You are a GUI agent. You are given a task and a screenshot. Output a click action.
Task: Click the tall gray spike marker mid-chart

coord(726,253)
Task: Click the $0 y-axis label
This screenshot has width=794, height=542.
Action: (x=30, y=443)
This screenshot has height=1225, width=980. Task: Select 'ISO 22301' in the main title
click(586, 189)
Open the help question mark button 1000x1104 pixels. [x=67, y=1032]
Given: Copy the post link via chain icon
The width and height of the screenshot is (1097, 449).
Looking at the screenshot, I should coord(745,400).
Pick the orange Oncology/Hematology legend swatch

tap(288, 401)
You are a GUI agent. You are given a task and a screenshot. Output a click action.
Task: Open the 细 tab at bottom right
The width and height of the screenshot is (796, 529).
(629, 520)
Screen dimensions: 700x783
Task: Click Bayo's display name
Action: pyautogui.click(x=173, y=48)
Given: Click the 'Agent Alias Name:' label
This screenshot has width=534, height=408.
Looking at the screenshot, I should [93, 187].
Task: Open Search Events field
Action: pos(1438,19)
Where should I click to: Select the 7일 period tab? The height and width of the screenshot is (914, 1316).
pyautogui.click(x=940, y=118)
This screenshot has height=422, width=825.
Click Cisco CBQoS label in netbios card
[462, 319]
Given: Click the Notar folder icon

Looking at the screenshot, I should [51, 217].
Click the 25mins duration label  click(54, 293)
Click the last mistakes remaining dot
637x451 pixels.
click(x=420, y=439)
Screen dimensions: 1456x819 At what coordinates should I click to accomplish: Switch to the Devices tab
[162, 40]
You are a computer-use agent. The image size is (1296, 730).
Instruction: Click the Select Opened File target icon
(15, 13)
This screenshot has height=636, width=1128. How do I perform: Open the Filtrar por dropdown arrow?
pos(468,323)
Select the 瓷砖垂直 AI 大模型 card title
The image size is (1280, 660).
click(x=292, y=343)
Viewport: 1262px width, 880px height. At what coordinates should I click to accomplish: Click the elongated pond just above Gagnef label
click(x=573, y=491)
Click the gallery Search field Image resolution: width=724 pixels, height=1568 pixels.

◇ ◇ ◇ ◇ ◇ ◇ ◇

Work instructions
Only the lines from the one containing "Click the last mistakes remaining dot" through the final line of the data belong in the answer, repeated exactly.

Answer to the exercise
Click the last mistakes remaining dot
637x451 pixels.
click(x=420, y=439)
Screen dimensions: 1456x819 At what coordinates should I click to accomplish: Switch to the Devices tab
[162, 40]
You are a computer-use agent. The image size is (1296, 730).
Instruction: Click the Select Opened File target icon
(15, 13)
This screenshot has height=636, width=1128. How do I perform: Open the Filtrar por dropdown arrow?
pos(468,323)
Select the 瓷砖垂直 AI 大模型 card title
The image size is (1280, 660).
click(x=292, y=343)
Viewport: 1262px width, 880px height. At what coordinates should I click to accomplish: Click the elongated pond just above Gagnef label
click(x=573, y=491)
Click the gallery Search field Image resolution: width=724 pixels, height=1568 pixels.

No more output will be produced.